Russian President Vladimir Putin said on Tuesday that the Soviet Union's decision to send tanks into Hungary and Czechoslovakia to crush mass protests during the Cold War was a mistake. "It was a mistake," Putin said when asked about perceptions of Russia as a colonial power due to Moscow's decision to send tanks into Budapest in 1956 and into Prague in 1968. "It is not right to do anything in foreign policy that harms the interests of other peoples," said Putin, who in 2022 sent tens of thousands of troops into Ukraine, triggering the biggest land war in Europe since World War Two.
Belarus sure. I don't know about the rest though.

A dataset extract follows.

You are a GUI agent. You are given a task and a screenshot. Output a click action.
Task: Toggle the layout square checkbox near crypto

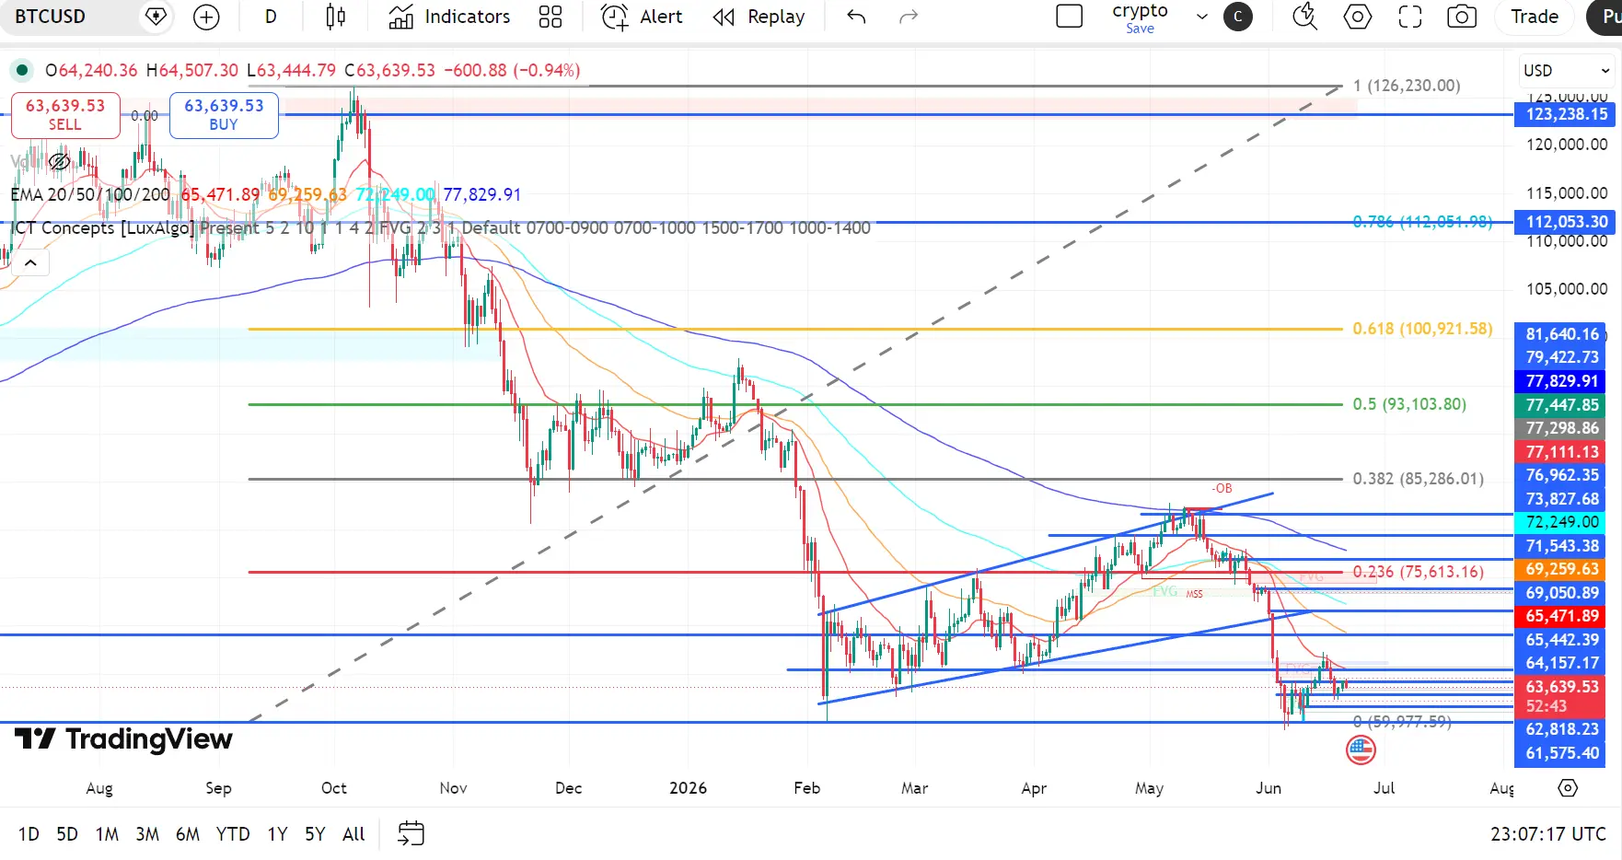tap(1069, 17)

What I meant by capitalist countries not having solidarity is that U.S. is more than willing to fuck over its own allies (like its doing with Germany now) and has done it many times in the past.
'To be an enemy of America can be dangerous, but to be a friend is fatal' -Kissinger
I mostly agree with the rest. Of course, USSR wasn't purely motivated by ideology. But Putin saying Soviet Union had no 'friends' is very silly. There is a reason why so many global south countries view Russia (and USSR) positively.
I mean, silly on its face. What did he think the "Union" part of the USSR meant? It wasn't just Russians For Russia. You had the entire Warsaw Pact working towards a common goal.
I can see arguments that the Hungarian Revolution was the first in a long line of phony propaganda-inspired color revolutions. I can also see it as a real weakness in the early Soviet social model. The act of sending in tanks to suppress the revolt was a consequence of that failure, not the cause of it. One could say the same of Tienanmen. By the time the tanks arrived, the state had already failed.